WHAT THE TASK REQUIRES:
Beginning at the line that contains "Return to Company Settings", output each line exactly through the end of the records, and drop any pictures.

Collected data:
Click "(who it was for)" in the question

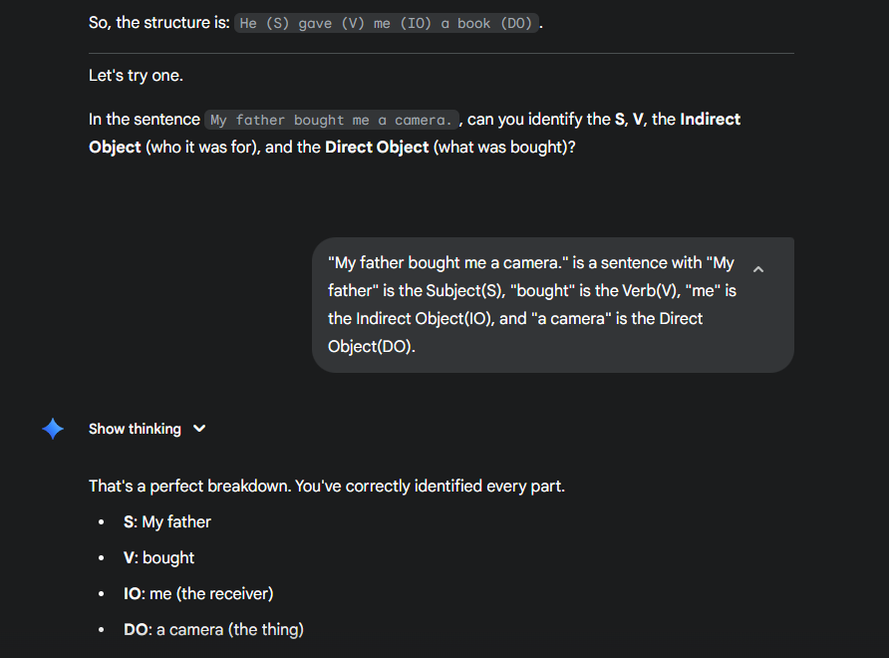pyautogui.click(x=202, y=147)
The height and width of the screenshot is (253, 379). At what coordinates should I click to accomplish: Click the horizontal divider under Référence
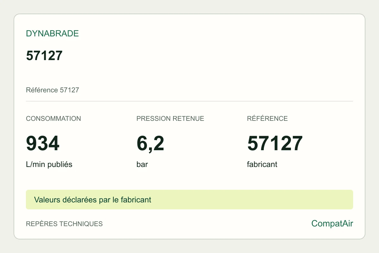(190, 101)
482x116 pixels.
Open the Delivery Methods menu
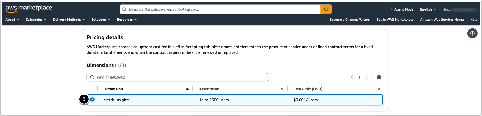(69, 20)
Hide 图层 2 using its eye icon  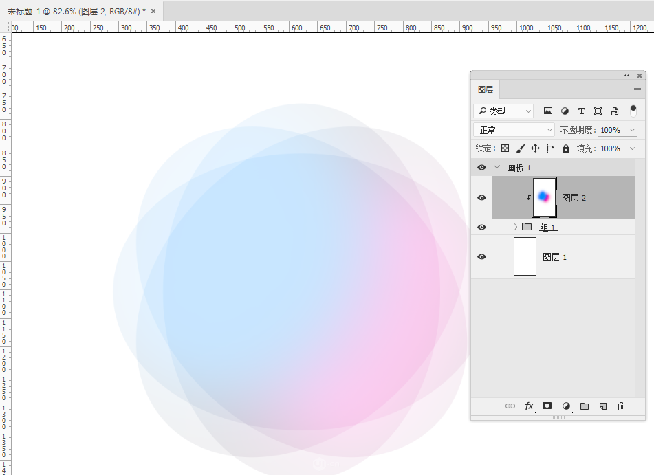click(x=481, y=198)
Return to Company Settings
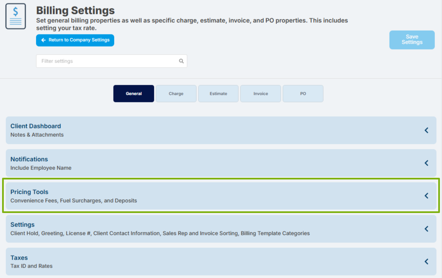The width and height of the screenshot is (442, 278). point(75,40)
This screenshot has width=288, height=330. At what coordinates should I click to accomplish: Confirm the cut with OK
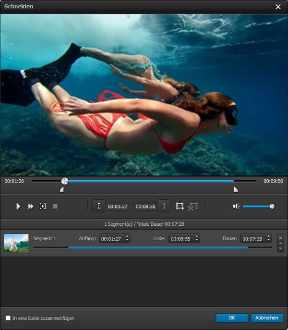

ANSWER SPACE:
Return to Company Settings
The width and height of the screenshot is (442, 278). point(75,40)
This screenshot has width=288, height=330. At what coordinates should I click to accomplish: Confirm the cut with OK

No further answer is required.